VOS TÂCHES:
1: Modifiez l'article sur la visite royale en Afrique du Sud en le reproduisant de "Ce jeudi, le" à "rencontré dès 1994.", avec "Freedom Park" remplacé par "parc de la Liberté".
2: Reprenez l'article sur la visite d'État du roi Philippe en Afrique du Sud et poursuivez-le là où il s'interrompt.

EXTRAIT DU TEXTE:
────────
Belgique

”La solution à cette terrible guerre en Ukraine se trouve peut-être ici, en Afrique du Sud”

Ce jeudi, le roi Philippe, accompagné des 140 membres de la délégation belge, a été accueilli dans la capitale par le président Cyril Ramaphosa. Un chef d’État belge n’avait plus effectué de visite d’État en Afrique subsaharienne depuis 44 ans.

Philippe et Mathilde se sont ensuite recueillis devant le Freedom Park, un mémorial où sont gravés dans la pierre les noms de tous les Sud-Africains tués pendant les différents conflits qu’a connus le pays, et en particulier durant l’apartheid. Le couple royal a été accueilli par une jeune femme qui a récité l’imbongi, une prière poétique Xhosa traditionnelle très sonore et intimidante.

L’ombre de Nelson Mandela

Dans la plupart des discours et des visites planent l’ombre de Madiba (surnom de Nelson Mandela), le père de la nation arc-en-ciel. Le roi Philippe ne cache pas son admiration pour l’ancien président sud-africain, qu’il a rencontré dès 1994.

Le Roi se rend en Afrique du Sud pour la première visite d’État sur le continent africain depuis 44 ans

Cet attachement n’a pas échappé au président Ramaphosa qui a mentionné dans son discours les propos tenus par le roi Philippe, en 2013, lors de son premier discours de noël. “Mandela nous a montré que le dialogue et la réconciliation peuvent changer le monde. Puisse cette force intérieure être aussi la nôtre”, avait alors déclaré Philippe.

Guerre en Ukraine : “L’Afrique du Sud peut jouer un rôle”

En filigrane de cette visite figurait également la position de l’Afrique du Sud, qui s’est abstenue en février de voter en faveur des résolutions de l’ONU sur le conflit en Ukraine et se dit neutre.

Jeudi soir, lors du banquet d’État, le roi Philippe a rappelé au président que “la Belgique prône le respect de la souveraineté de chaque nation et condamne toute atteinte à l’intégrité territoriale d’un État”. Il a toutefois tendu une perche en se déclarant convaincu que “l’Afrique du Sud peut jouer un rôle à contribuer à une résolution de l’actuel conflit en Ukraine”.
────────
DONNÉES AFFICHÉES:
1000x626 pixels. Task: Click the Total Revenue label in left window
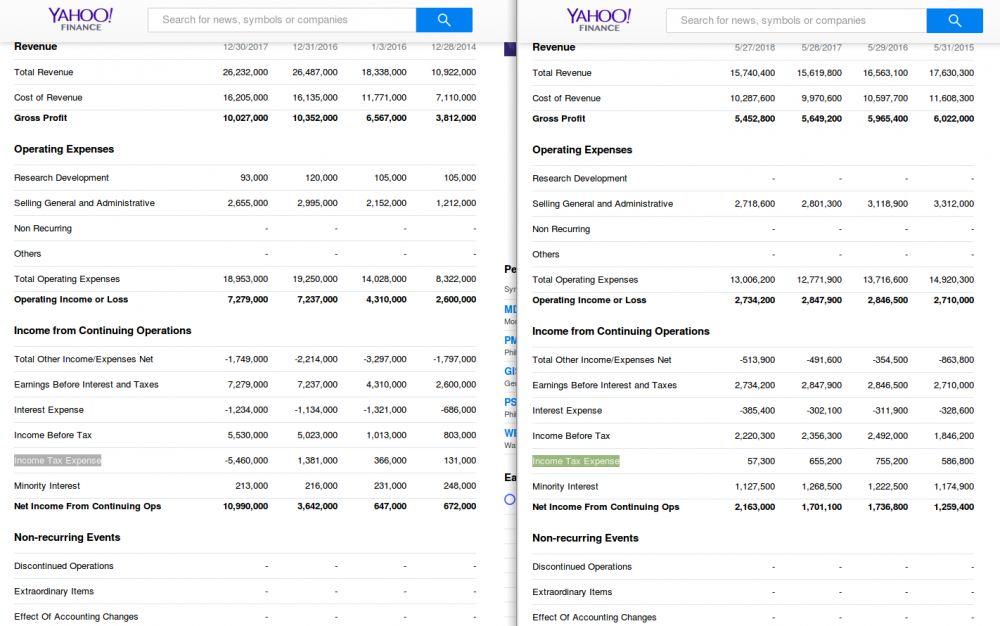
────────
RÉPONSES:
1:
Ce jeudi, le roi Philippe, accompagné des 140 membres de la délégation belge, a été accueilli dans la capitale par le président Cyril Ramaphosa. Un chef d’État belge n’avait plus effectué de visite d’État en Afrique subsaharienne depuis 44 ans.

Philippe et Mathilde se sont ensuite recueillis devant le parc de la Liberté, un mémorial où sont gravés dans la pierre les noms de tous les Sud-Africains tués pendant les différents conflits qu’a connus le pays, et en particulier durant l’apartheid. Le couple royal a été accueilli par une jeune femme qui a récité l’imbongi, une prière poétique Xhosa traditionnelle très sonore et intimidante.

L’ombre de Nelson Mandela

Dans la plupart des discours et des visites planent l’ombre de Madiba (surnom de Nelson Mandela), le père de la nation arc-en-ciel. Le roi Philippe ne cache pas son admiration pour l’ancien président sud-africain, qu’il a rencontré dès 1994.

2:
Guerre en Ukraine : les menaces de Medvedev en cas d’arrestation de Vladimir Poutine

La ministre belge des Affaires étrangères, interrogée par La Libre, n’a pas dit autre chose. “Notre message principal au président et à la ministre sud-africaine des Affaires étrangères ce jeudi est qu’on ne peut admettre qu’un État en envahisse un autre et piétine toutes les règles du droit international et de la charte des nations unies dont l’Afrique du Sud est partie prenante, a pointé Hadja Lahbib (MR). L’Afrique du Sud a une position d’équilibriste, de neutralité qui, nous l’espérons, pourrait amener à un moment donné à un dialogue avec la Russie. Nous avons demandé aux Sud-africains qu’ils activent leurs voies de communication pour intercéder et faire entendre raison à la Russie et à Vladimir Poutine. Puisque, eux, ont encore des discussions avec Vladimir Poutine mais aussi avec Volodymyr Zelensky. Qui sait, la solution à cette terrible guerre aux portes de l’Union européenne trouvera peut-être une solution ici, via cette position de neutralité. C’est crucial de maintenir le dialogue avec des pays sensibles à des narratifs différents.”

Booster les échanges économiques

Outre ces questions cruciales, le cœur de la visite d’État est surtout économique.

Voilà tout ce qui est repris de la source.